各种生化传感技术都是由生物化学分子与传感材料之间的界面耦合所控制的,其中传感材料的表面电子态和表面原子终止起着关键作用。传统材料的表面状态很容易被破坏,这些表面状态来自于悬挂键、空位或掺杂。相比之下,拓扑量子材料,一类材料,如拓扑绝缘体和Weyl半金属,具有独特的拓扑保护的表面状态,对表面改性,形状缺陷和缺陷具有鲁棒性。因此,拓扑绝缘体和Weyl半金属构成了用于传感应用的生物化学分子界面的理想平台。该项目将探索拓扑绝缘体和Weyl半金属的纳米结构作为敏感和低噪声平台与分子相互作用,并产生前所未有的分子传感拉曼增强信号。该项目跨越了拓扑量子物理学和分子传感两个科学学科的传统界限,通过促进新方法和新材料的发明,将开辟一条新的生化传感技术途径。该项目的研究将广泛影响多个学科,包括物理化学,量子材料,生物分子工程和光学。研究成果还将成为本科生和研究生以及K-12学生,特别是代表性不足的少数民族和女性的优秀教材。该项目旨在培养新一代的工作人员,使他们能够处理涉及量子科学、新材料、光学和生物化学工程等多学科的任务。该项目将开创拓扑量子材料在化学和生物医学中的应用,开发基于纳米结构拓扑绝缘体和Weyl半金属的新平台和方法,以实现高性能的表面增强拉曼光谱传感。

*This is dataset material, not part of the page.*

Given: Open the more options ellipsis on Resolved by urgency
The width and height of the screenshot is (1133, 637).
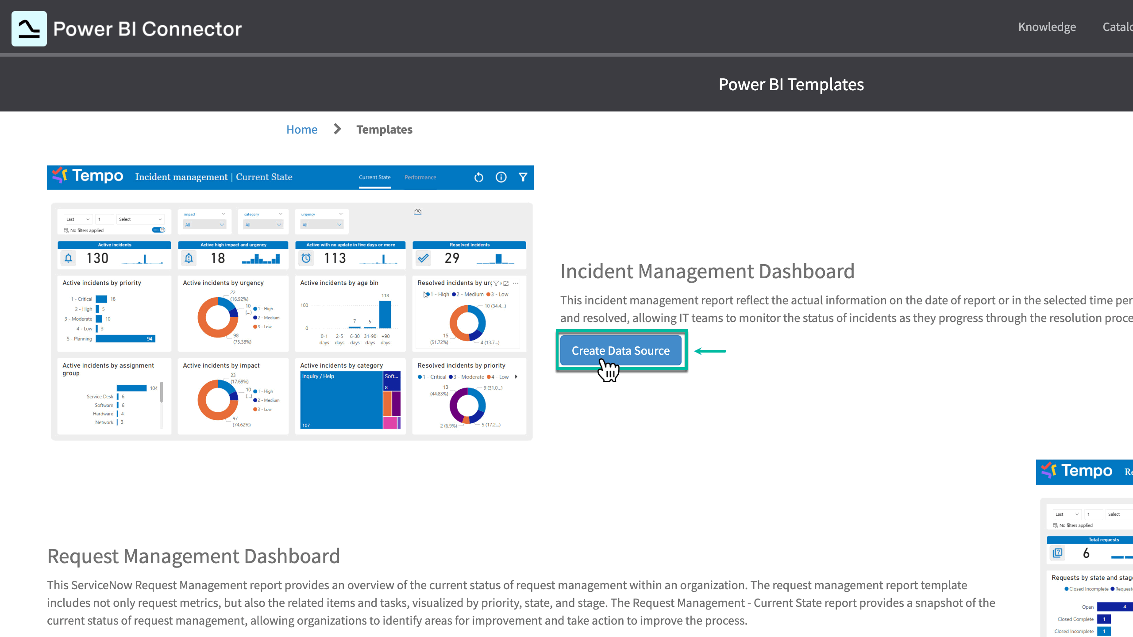Looking at the screenshot, I should coord(516,283).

中心假设是,纳米结构拓扑绝缘体和Weyl半金属可以产生超强和超稳定的表面等离子体和有效的界面耦合与分子由于其拓扑保护的表面电子状态,独特的传统材料。纳米拓扑绝缘体和Weyl半金属具有高导电性和自由的类电子表面态,因此具有强而低损耗的表面等离子体。表面电子态受到拓扑保护,不受表面缺陷和形状缺陷的影响,因此拉曼增强将是超稳定和低噪声的。此外,拓扑表面状态诱导与分子的有效电子转移,通过化学增强机制进一步增强拉曼信号。本计画将发展以拓扑绝缘体与外尔半金属为基础,利用电浆增强与化学增强之拉曼增强平台。通过在拉曼增强装置中分别集成拓扑材料的电化学反应和磁调谐,还将开发多模态和可调谐的拉曼传感平台。作为该项目的一部分,本项目提出的教育方案将导致新的课堂和实验室教学模式,激发学生的创造力,并培养研究型课堂。研究生和本科生将通过参与该项目接受研究培训。K-12学生将参加推广活动和实验室图尔斯,这将是根据这项研究的成果开发的。这个奖项反映了NSF的法定使命,并已被认为是值得通过使用基金会的智力价值和更广泛的影响审查标准进行评估的支持。

项目成果

期刊论文数量(0)
专著数量(0)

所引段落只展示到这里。